While the battle for Ukraine wages on, there are many remarkable stories of young people and their mentors who are fully engaged behind the front lines. Efforts to rebuild have begun, and courageous Ukrainians are laboring to restore housing and to reach out to those who are vulnerable. In many cases, these students are young women, because males are engaged in the Ukrainian military and have not seen their families in months.
In the western part of the country, one Christian educational institution hosted an online event involving 59 different locations with more than 1,000 participants. The purpose of the event was to encourage and equip volunteers, drivers, cooks and those working on logistics with suggestions for how to sustain themselves and those they serve -- both practically and spiritually -- as they undergo the marathon challenge of feeding, housing, and evacuating people. [Dad, I was trying to clean up/clarify this paragraph; not sure that did it!]

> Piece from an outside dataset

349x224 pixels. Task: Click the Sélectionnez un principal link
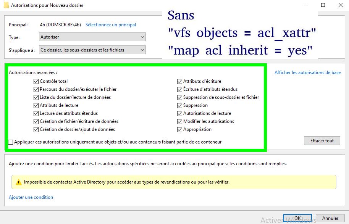coord(111,25)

Around Kyiv, Pastor Sergey and his team are busily repairing homes for families with children in the villages surrounding the capitol. They repair roofs and replace windows, or build small prefab homes. Many families want to return home, and without the fathers and husbands to handle the rebuilding, Sergei’s team is stepping in to do this work. Sergey wants to get this work done before the fall, when temperatures go below freezing. Meanwhile, his team distributes food and water; their goal is to distribute 10,000 food packs a month and each pack, provided by the West, feeds one person for two weeks. This gifted pastor also has ten years of experience in an orphan care ministry and has developed a life-skills training program for youth. He has counseled teens about finding a purpose for their lives despite the challenges and loneliness they face with their broken, separated families.
Another ministry is run by Chaplain Igor, who goes into front-line cities in eastern Ukraine to deliver 3,500 loaves of bread and 5,000 liters of water. He and his colleagues search the cellars of these bombed-out towns for abandoned, disabled people, who they then evacuate from the war zone when the missile attacks end.

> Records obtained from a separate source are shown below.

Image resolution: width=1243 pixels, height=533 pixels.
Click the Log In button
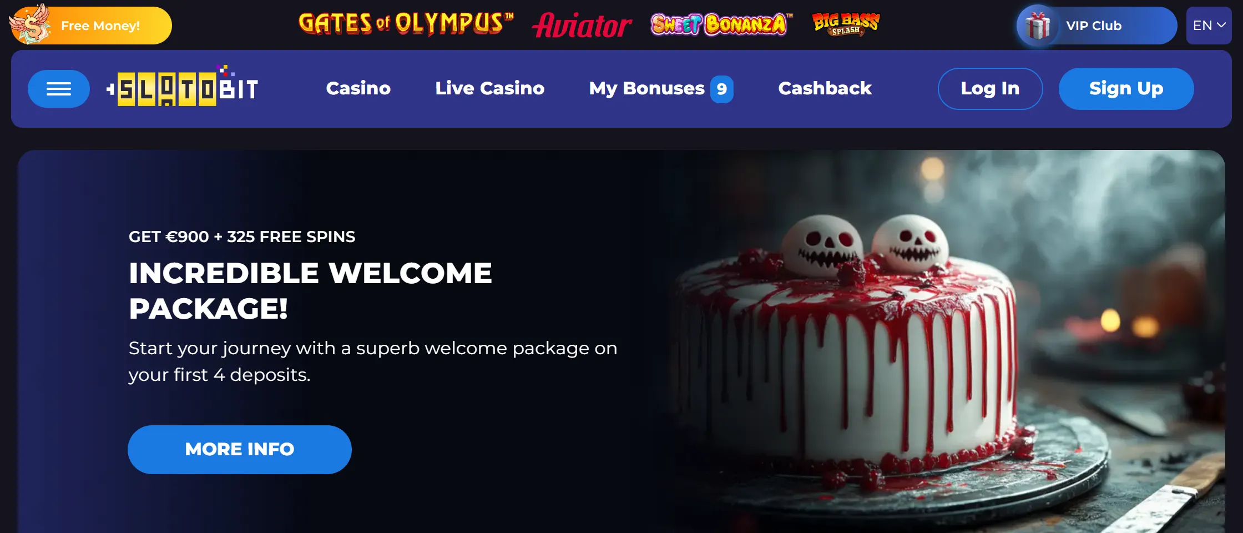pyautogui.click(x=990, y=89)
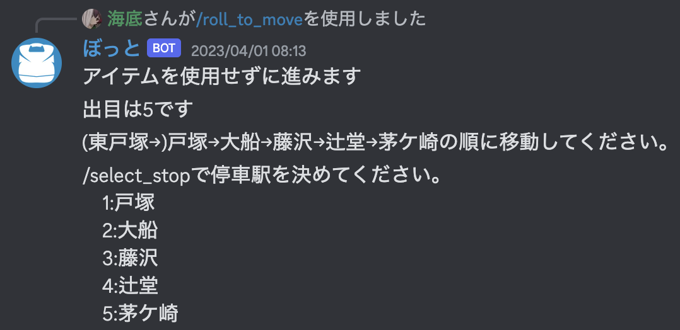The width and height of the screenshot is (680, 330).
Task: Click the message timestamp 2023/04/01 08:13
Action: tap(249, 50)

In one of the campuses in Kyiv, seminary faculty, staff, and students serve free hot meals. They deliberately sit beside the people they don’t know, listen to their stories, and provide comfort and pastoral care. Several times each week, volunteers take bread and 1,000 food packages to remote villages. In addition, the seminary is training lay counselors in a new six-week program designed to help church members learn how best to listen to the war stories they hear and how to offer helpful advice to desperately needy people, especially the elderly.
Helping the Orphans: Before the war, there were 100,000 orphans and vulnerable children in institutions in Ukraine. It is currently estimated that 4.8 million children (65 percent) are now displaced. Many of these children in the eastern war zones have gathered in bomb shelters and underground basements, often without food or drink for days. Fortunately, the former Ukrainian Minister of Children’s Rights, Nikolai Kuleba, has organized a team to evacuate more than 40,000 orphans, vulnerable children, and their families to western Ukraine and nearby European Union countries. He estimates that the Russians deported more than one million Ukrainians and have deliberately taken 200,000 children away from their parents without notifying them of their current location. In addition, many deported Ukrainians have been stripped of their passports and other forms of identification, so they have no legal standing and are now completely vulnerable.
A Family for Every Orphan (AFFEO) has been serving vulnerable children in Ukraine for thirteen years. They have a dozen partners spread across Ukraine with three more in Romania that are giving emergency relief services (humanitarian aid, trauma care services, and housing support) to thousands of Ukrainian children and families each day. Ukraine Without Orphans (UWO) is another key organization that works with a network of 110 non-government organizations and numerous churches.
These two organizations and many others are helping the most vulnerable victims of this Russian invasion, an invasion so much more brutal than most experts anticipated. Putin and his national security cronies, along with the top Russian military leadership, clearly have no empathy for Ukrainians. Their soldiers know this, having seen Putin give awards to some of the military’s most vicious commanders -- those who instruct their troops to rape women and children and pillage the villages they enter.
The cruelty and cowardice of Putin’s leadership stands in stark contrast to the Ukrainians’ bravery and compassion. Ukrainians of all ages and walks of life are coming together to serve and help each other. They are volunteering at the risk of their own lives to care for the vulnerable that they find hovering in fear, often without food, drink or needed medications. These volunteers will never forget these days when they defended their country and put their lives on the line to defend what they hope will be a New Ukraine.
What we are witnessing in Ukraine gives me great hope for the rebuilding of this country – the courage of its soldiers, its fearless government and military leaders, and the amazing students and their mentors who are teaching them how to live with integrity and compassion. Ukraine has what it takes to become a vibrant democracy, if we can help free them from Russia’s aggression. The support of the United States and other western countries must remain steadfast, so that the work to rebuild Ukraine and care for its people can continue.